Wednesday, June 27, 2012

A Good, Better, Best Lexicon




My husband can make numbers dance. It’s a computer analyst thing. Numbers take the place of words in my husband’s binary mind. What you can’t say with a 0 or a 1 isn’t worth saying.

I, on the other hand, love the wordy majiggles, sometimes making up new twinkle words right on the spot. Words are magic.  In my mind, words are like pieces of a glorious puzzle that fit together in endless combinations to form blazing snapshots framed in braided twists of golden licorice.

You see the basic problem.

I spend my days tapping away at letters, blending them into words—also mowing, chopping, burning, edging, mucking, grooming, raking, planting, growing, dragging, and nailing, but that’s a subject for another day.

My husband reads what I write and says, “Good.”

He says it always and forever, because the word “good” is his describing word of choice. No matter what I write, how much or how little, how sad or how happy, he will call it good. No matter how much he likes a piece or how moved he is by it, or how hard it’s made him laugh, he has one and only one word to bestow on it.
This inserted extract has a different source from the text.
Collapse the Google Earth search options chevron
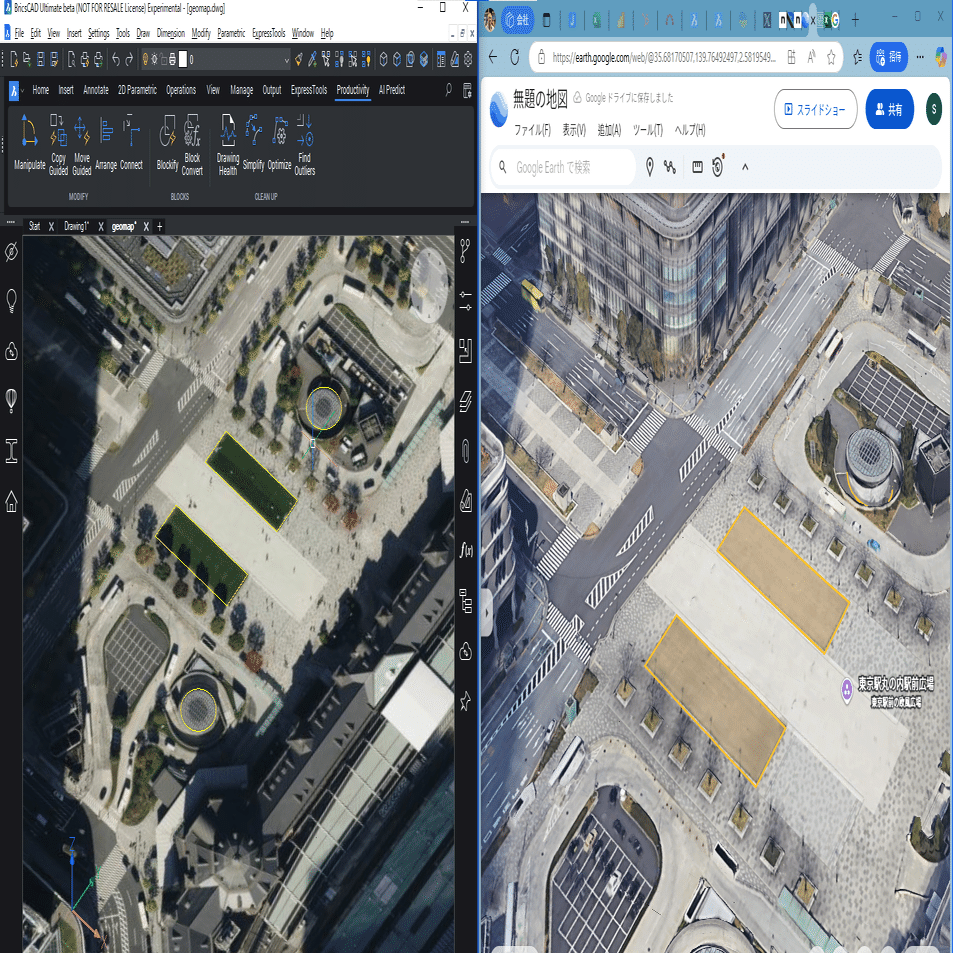This screenshot has width=953, height=953. click(744, 167)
GOOD. Not wonderful. Not amazing. Not wham bam thank you Sam. Just good.

I can’t decide if a one or a zero represents the word good in his binary brain bucket.
 
My latest project is a novella (a short, sweet novel) set in rural Florida in the mid ‘60’s called Mooncalf. It’s a very serious, literary work requiring a lifetime’s worth of blood and bone.

He read Mooncalf. When he finished reading, he paused, pondered, and said, “This is terrific.”

I just may have a Pulitzer Prize winner on my hands.

To illustrate what I’m up against, I’ve compiled a Sherwood Zern compliment lexicon:

It’s good.  (Said in a neutral tone)  1. I know you were making sounds resembling our mother tongue, but I wasn’t listening so I’ll play it safe.  2. What?

That’s good. (Said with no discernable intonation)  1. Why do you insist on reading this stuff to me when you know I prefer to read it myself.  2. No, really, I’m listening.

Good! Of course, I mean it. (Said in a clipped, sharp way)  1. I’m on a conference call and I forgot to mute it.

Well, isn’t that good.  (Repeated)  1. What’s for dinner?  2. Did you take my power cord?  3. When are you going to get a job?

That’s dang fine good.  (Eyes glued to computer monitor)  1. I didn’t understand a word you just read; it must be stellar.

And then . . .

Linda, this is really terrific. (With eye contact and vocal inflection)  1.  I love you, babe. Hang in there. 2. Dr. Suess received twenty-seven rejections before he was published. I believe in you.  3. You misspelled cooties on page eighty-three.

So back to page eighty-three I go, working like the devil to deserve such high and mighty praise from the king of the binary people.